__GOAL__. Arrange the records from the line with "The height and" through the end of the records as a two-column CSV with the headers instruction and location. Put each one's text and answer in a single quoted field, replace line breaks with spaces, and leave out the pictures.

=== RECORDS FOR THIS EXERCISE ===

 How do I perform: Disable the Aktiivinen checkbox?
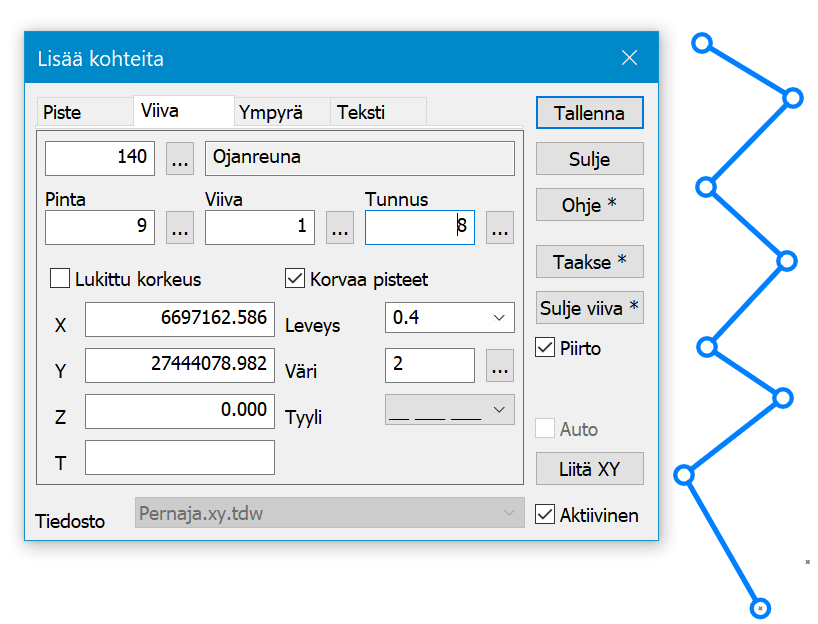(x=545, y=515)
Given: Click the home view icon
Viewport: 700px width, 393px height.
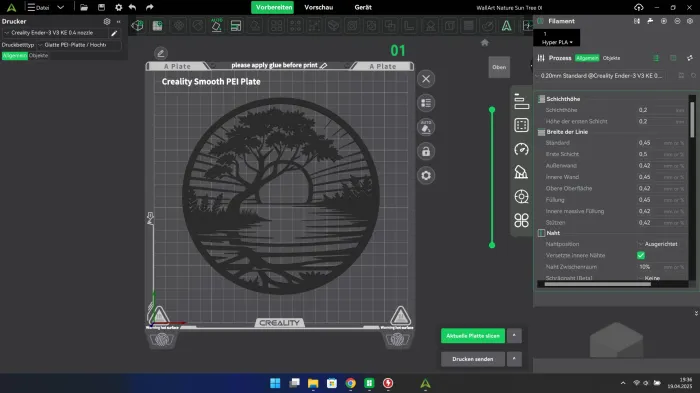Looking at the screenshot, I should (x=485, y=43).
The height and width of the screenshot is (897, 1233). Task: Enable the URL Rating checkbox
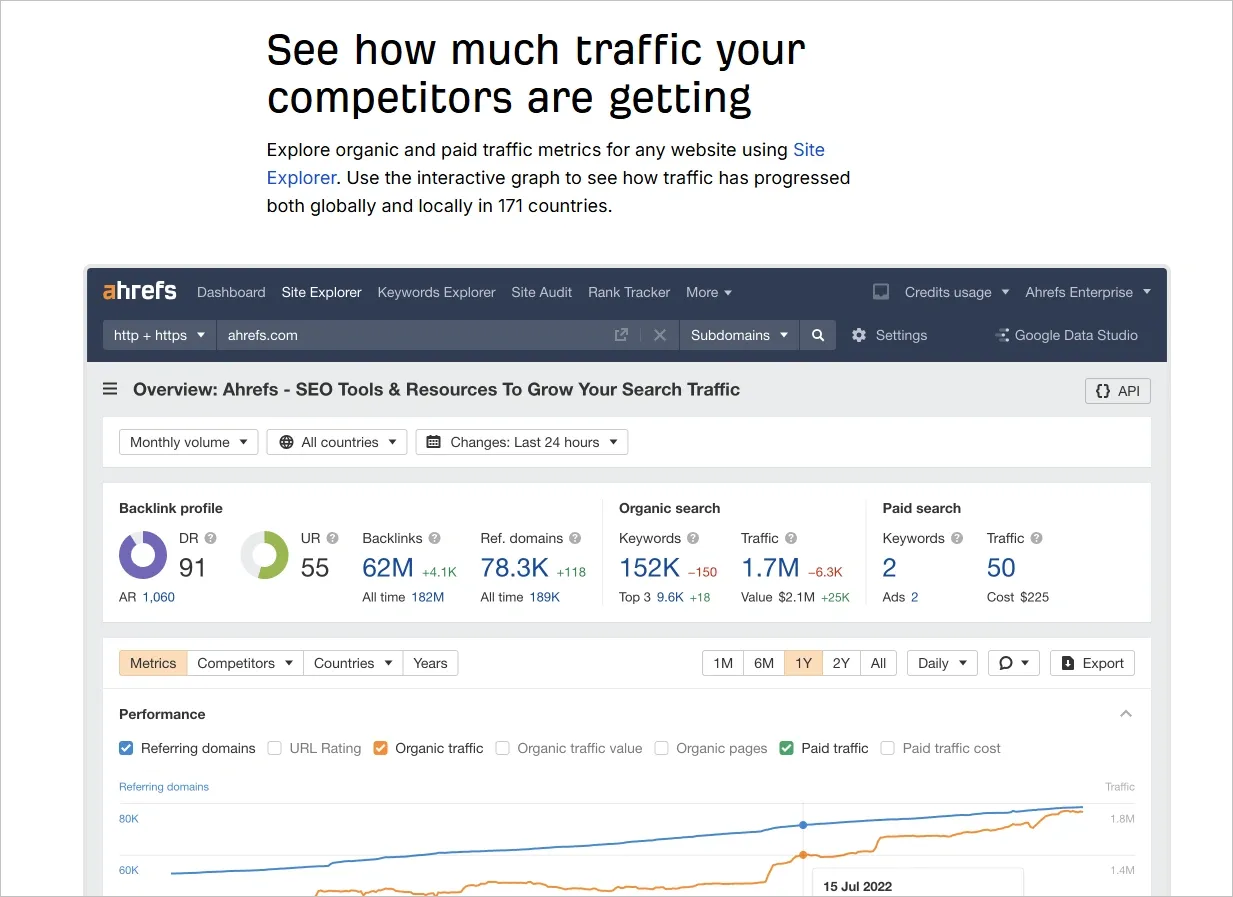point(274,748)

===

__CORRECT RESPONSE__.
instruction,location
"The height and width of the screenshot is (897, 1233). Task: Enable the URL Rating checkbox","point(274,748)"